Il faut diffuser un savoir sur la littérature, pour que celui-ci se transmue en un savoir-faire, qui permette d’élaborer des textes parlant d’autres réalités que celles dont les médias nous abreuvent jusqu’à plus soif.

L’écriture étant un marqueur clair de distinction, quels sont les enjeux qui entourent la question : « Qui écrit ? »  Ne peut-on pas dire que la démocratisation de l’écriture (de roman et au sens large) est une condition du développement d’une culture égalitaire ?
Je crois que l’écriture s’est largement démocratisée aujourd’hui. L’accès au texte, et même à la publication, est ouvert à la majorité d’une classe d’âge, en raison de l’instruction dont elle bénéficie. Jamais, dans l’histoire, autant de gens n’ont été capables d’écrire et jamais il n’y a eu autant d’éditeur·ices. L’accès à la légitimité littéraire se situe à un tout autre niveau. La trajectoire d’un Édouard Louis montre bien qu’on peut passer du sous-prolétariat du nord de la France à France Culture, mais cet itinéraire passe par des relais bien particuliers qui ne sont sans doute pas à la portée de chacun·e. Quant à savoir si la notion de culture égalitaire est un objectif à atteindre, je vous avoue mon scepticisme. Nous savons combien le monde culturel se développe grâce à des stratégies de distinction qui lui sont spécifiques, et qui condamnent à l’oubli ou à la marginalité ceux et celles qui les ignorent. Le temps n’est plus où le politique pouvait simplement revendiquer la démocratisation culturelle : c’était l’objectif de la social-démocratie tout au long du XXe siècle et si celle-ci a pu obtenir des avancées dans les aides publiques au théâtre ou aux Lettres, il a montré ses limites voire son inefficacité.
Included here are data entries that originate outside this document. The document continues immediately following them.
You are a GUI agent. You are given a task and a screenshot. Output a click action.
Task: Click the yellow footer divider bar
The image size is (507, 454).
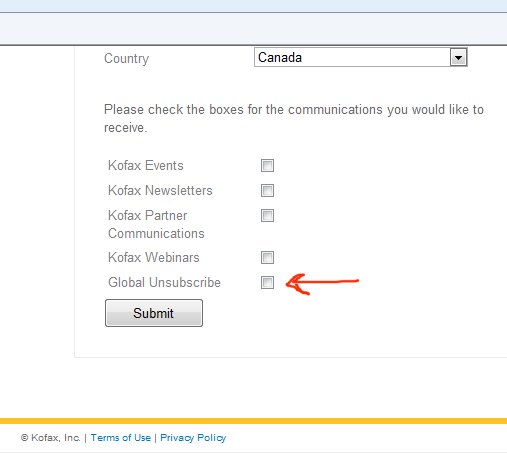coord(253,421)
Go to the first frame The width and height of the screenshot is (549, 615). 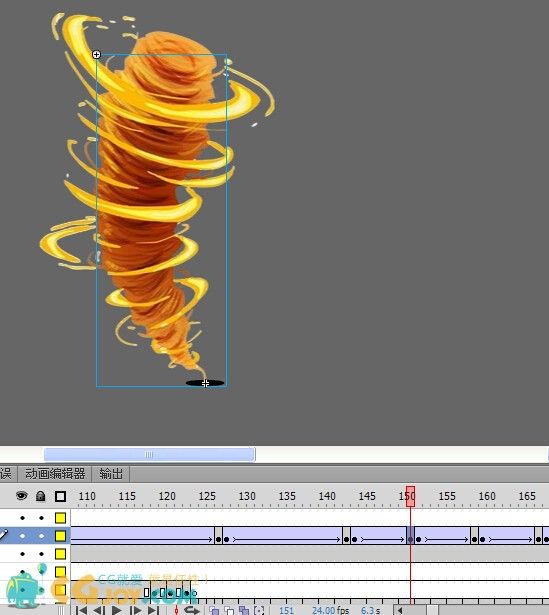82,610
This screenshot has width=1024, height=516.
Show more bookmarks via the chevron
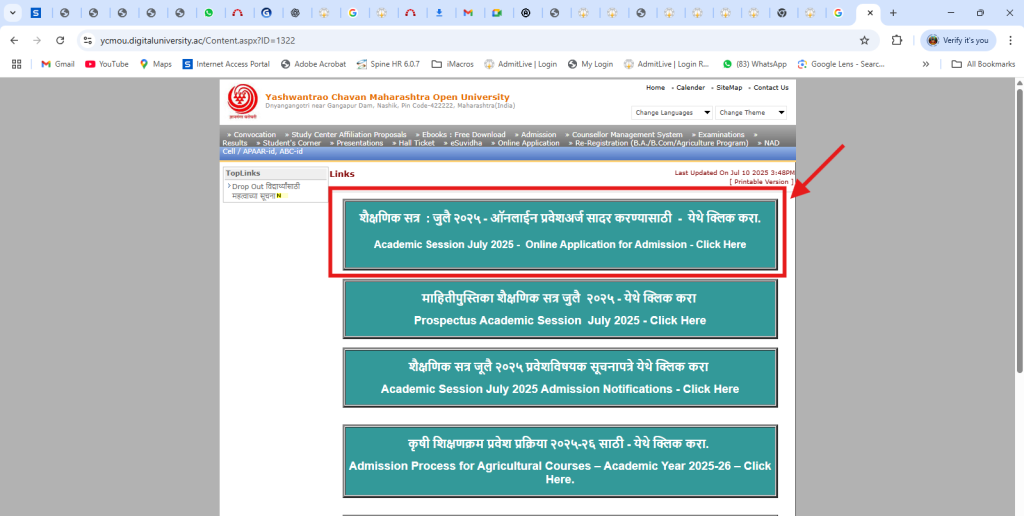[926, 64]
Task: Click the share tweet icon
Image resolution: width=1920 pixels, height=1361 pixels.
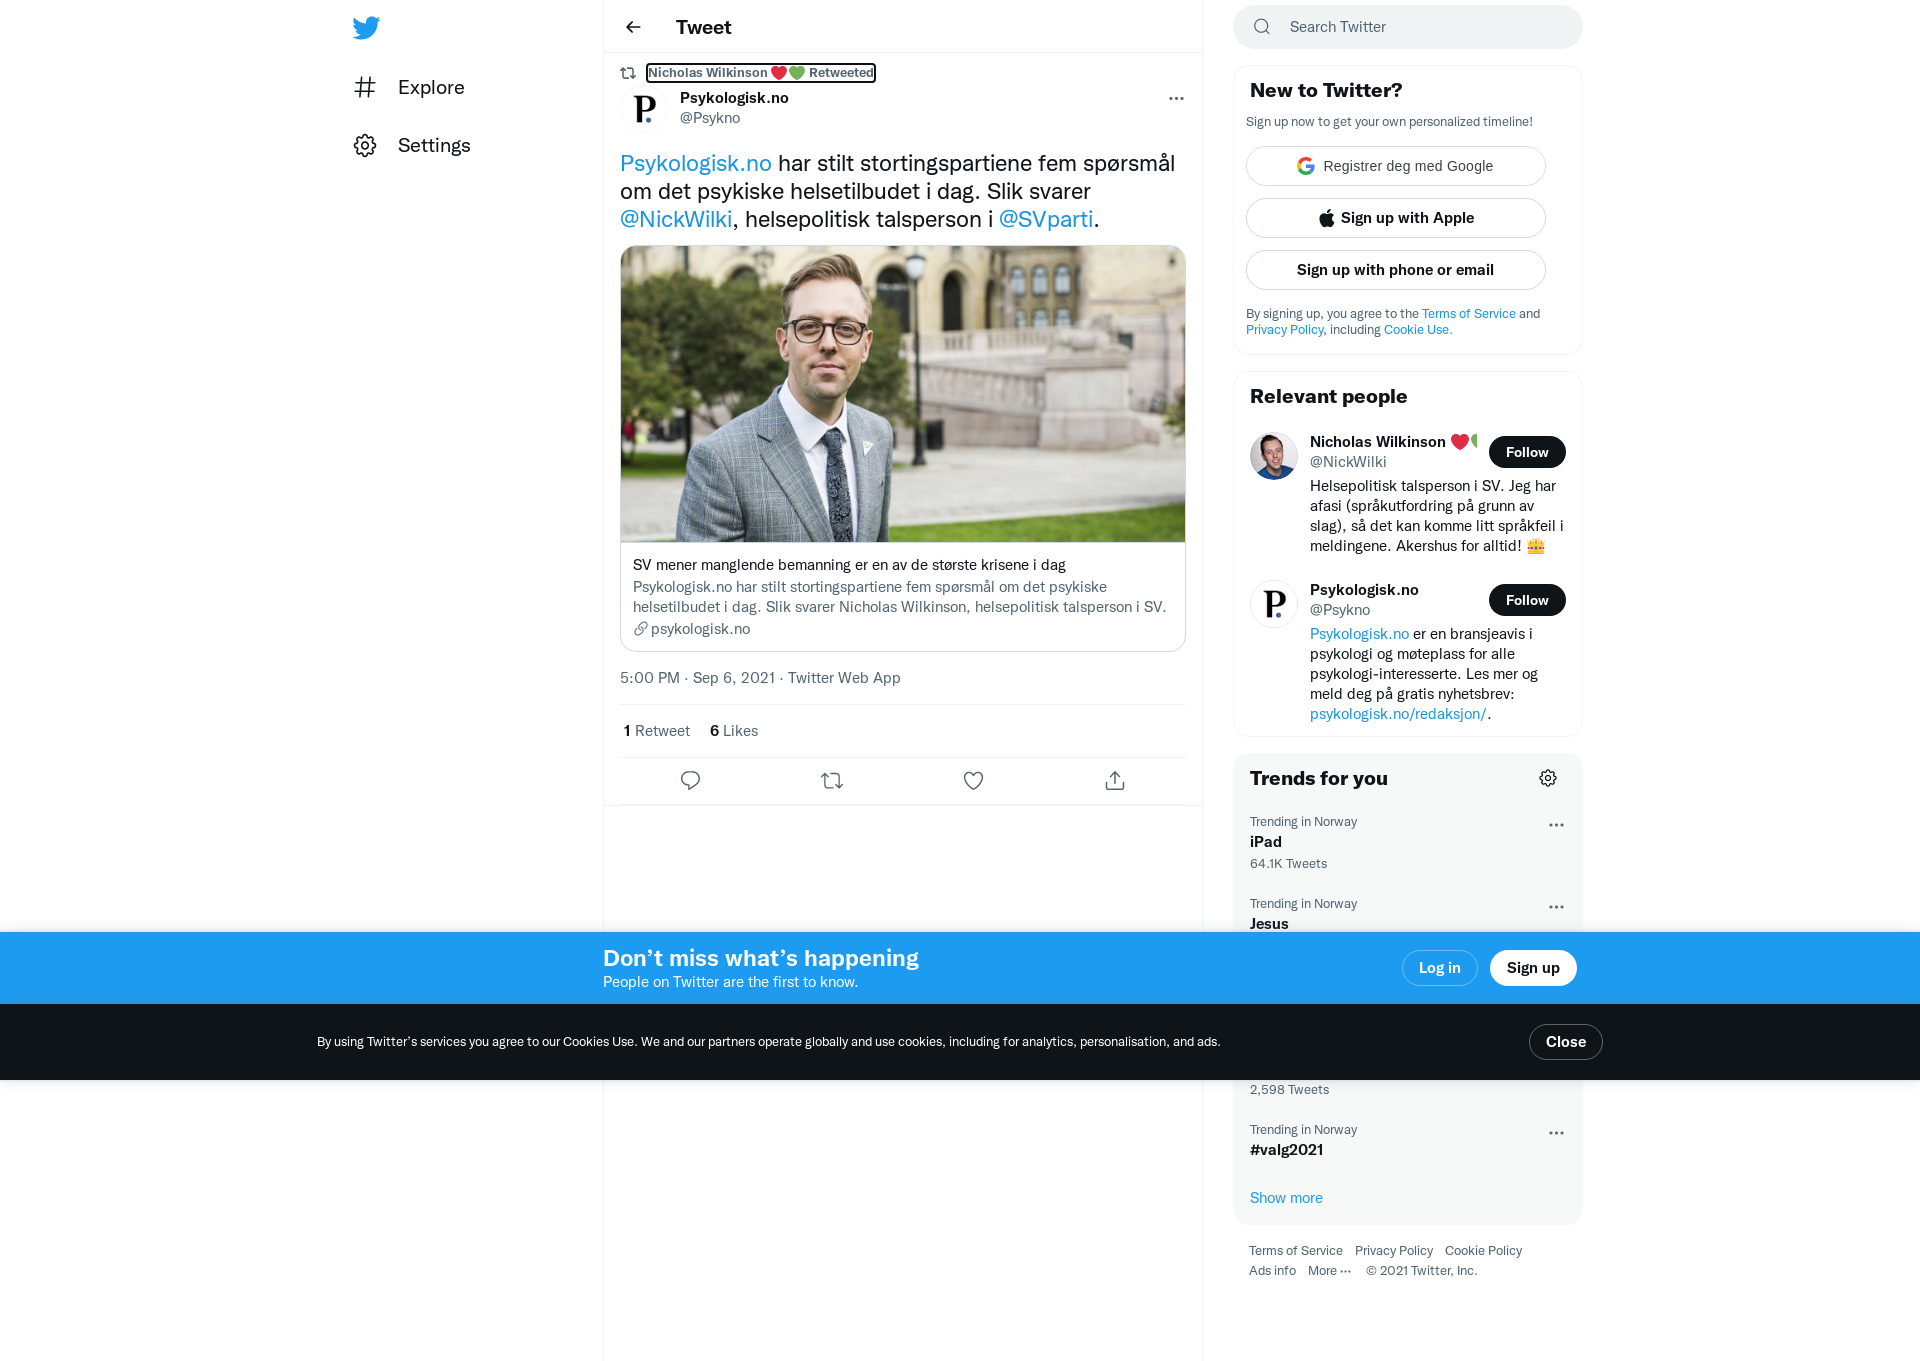Action: (1115, 781)
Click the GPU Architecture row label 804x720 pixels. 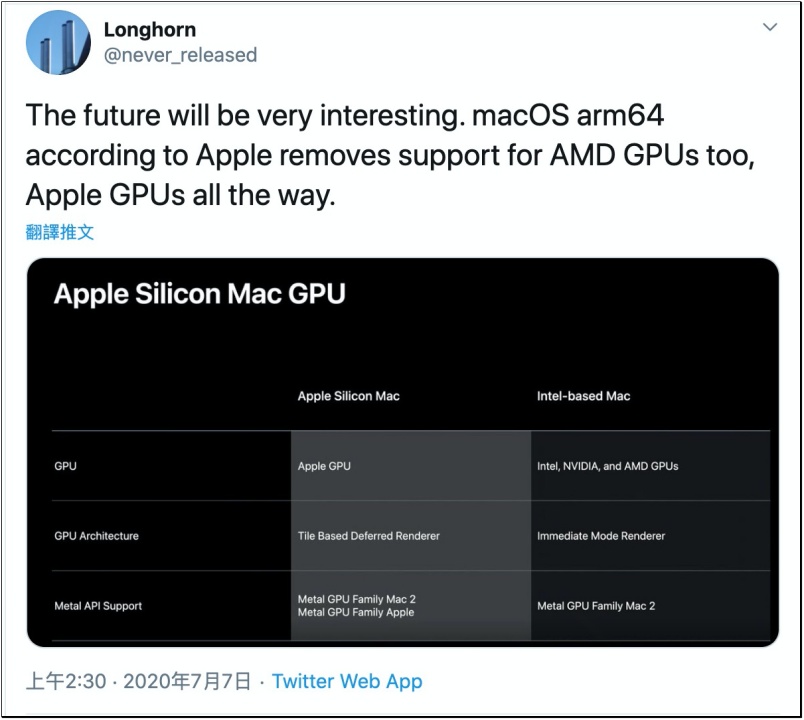click(96, 536)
Existe-t-il un roman populaire spécifiquement belge, aujourd’hui ?
Je ne pense pas qu’il existe. Et si certain·es auteur·ices émergent, je ne suis pas non plus certain qu’il·elles soient spécifiquement belges. Ni même qu’il·elles choisissent le roman comme forme d’expression, plutôt que le rap, la musique ou le cinéma documentaire.

À mon sens, il faut déplacer la question. Il est important d’enseigner les écrivain·es belges, et notamment ceux et celles qui ont témoigné de réalités sociales peu connues. Je songe ici à Neel Doff, à Constant Malva, ou, plus près de nous, à Malika Madi. Et il importe de comprendre et de faire connaitre des modèles littéraires qui échappent à l’expression immédiate du moi, à la simple transposition de l’expérience vécue, ou à la psychologisation intuitive élémentaire. Il faut diffuser un savoir sur la littérature, pour que celui-ci se transmue en un savoir-faire, qui permette d’élaborer des textes parlant d’autres réalités que celles dont les médias nous abreuvent jusqu’à plus soif.